START DATA SUPPLIED
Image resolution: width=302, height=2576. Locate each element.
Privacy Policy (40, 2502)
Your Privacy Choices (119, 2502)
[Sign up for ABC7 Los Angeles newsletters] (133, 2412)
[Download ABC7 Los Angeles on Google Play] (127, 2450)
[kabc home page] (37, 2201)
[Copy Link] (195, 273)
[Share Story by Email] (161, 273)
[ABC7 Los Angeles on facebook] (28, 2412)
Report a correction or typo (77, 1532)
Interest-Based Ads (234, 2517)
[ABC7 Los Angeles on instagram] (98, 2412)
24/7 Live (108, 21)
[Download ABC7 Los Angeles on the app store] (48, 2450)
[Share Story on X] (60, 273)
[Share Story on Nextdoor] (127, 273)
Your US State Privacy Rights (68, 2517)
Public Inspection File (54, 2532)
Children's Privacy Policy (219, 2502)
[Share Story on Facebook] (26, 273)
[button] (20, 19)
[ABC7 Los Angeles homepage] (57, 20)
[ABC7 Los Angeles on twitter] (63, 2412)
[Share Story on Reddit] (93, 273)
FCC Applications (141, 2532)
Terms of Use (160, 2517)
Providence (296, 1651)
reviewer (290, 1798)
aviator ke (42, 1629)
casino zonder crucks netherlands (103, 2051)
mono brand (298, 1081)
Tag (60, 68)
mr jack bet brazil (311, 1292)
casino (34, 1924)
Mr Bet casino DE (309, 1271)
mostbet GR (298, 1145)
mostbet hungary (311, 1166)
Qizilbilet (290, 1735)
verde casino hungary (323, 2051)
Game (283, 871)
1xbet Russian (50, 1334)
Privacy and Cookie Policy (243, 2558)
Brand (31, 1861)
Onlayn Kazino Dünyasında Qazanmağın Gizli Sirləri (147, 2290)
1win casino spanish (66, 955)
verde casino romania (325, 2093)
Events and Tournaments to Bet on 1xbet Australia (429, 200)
END DATA SUPPLIED
TASK OBJECTIVE » Make an exact copy of the data above.

FINISHED TASK »
Image resolution: width=302, height=2576. Locate each element.
Privacy Policy (40, 2502)
Your Privacy Choices (119, 2502)
[Sign up for ABC7 Los Angeles newsletters] (133, 2412)
[Download ABC7 Los Angeles on Google Play] (127, 2450)
[kabc home page] (37, 2201)
[Copy Link] (195, 273)
[Share Story by Email] (161, 273)
[ABC7 Los Angeles on facebook] (28, 2412)
Report a correction or typo (77, 1532)
Interest-Based Ads (234, 2517)
[ABC7 Los Angeles on instagram] (98, 2412)
24/7 Live (108, 21)
[Download ABC7 Los Angeles on the app store] (48, 2450)
[Share Story on X] (60, 273)
[Share Story on Nextdoor] (127, 273)
Your US State Privacy Rights (68, 2517)
Public Inspection File (54, 2532)
Children's Privacy Policy (219, 2502)
[Share Story on Facebook] (26, 273)
[button] (20, 19)
[ABC7 Los Angeles homepage] (57, 20)
[ABC7 Los Angeles on twitter] (63, 2412)
[Share Story on Reddit] (93, 273)
FCC Applications (141, 2532)
Terms of Use (160, 2517)
Providence (296, 1651)
reviewer (290, 1798)
aviator ke (42, 1629)
casino zonder crucks netherlands (103, 2051)
mono brand (298, 1081)
Tag (60, 68)
mr jack bet brazil (311, 1292)
casino (34, 1924)
Mr Bet casino DE (309, 1271)
mostbet GR (298, 1145)
mostbet hungary (311, 1166)
Qizilbilet (290, 1735)
verde casino hungary (323, 2051)
Game (283, 871)
1xbet Russian (50, 1334)
Privacy and Cookie Policy (243, 2558)
Brand (31, 1861)
Onlayn Kazino Dünyasında Qazanmağın Gizli Sirləri (147, 2290)
1win casino spanish (66, 955)
verde casino romania (325, 2093)
Events and Tournaments to Bet on 1xbet Australia (429, 200)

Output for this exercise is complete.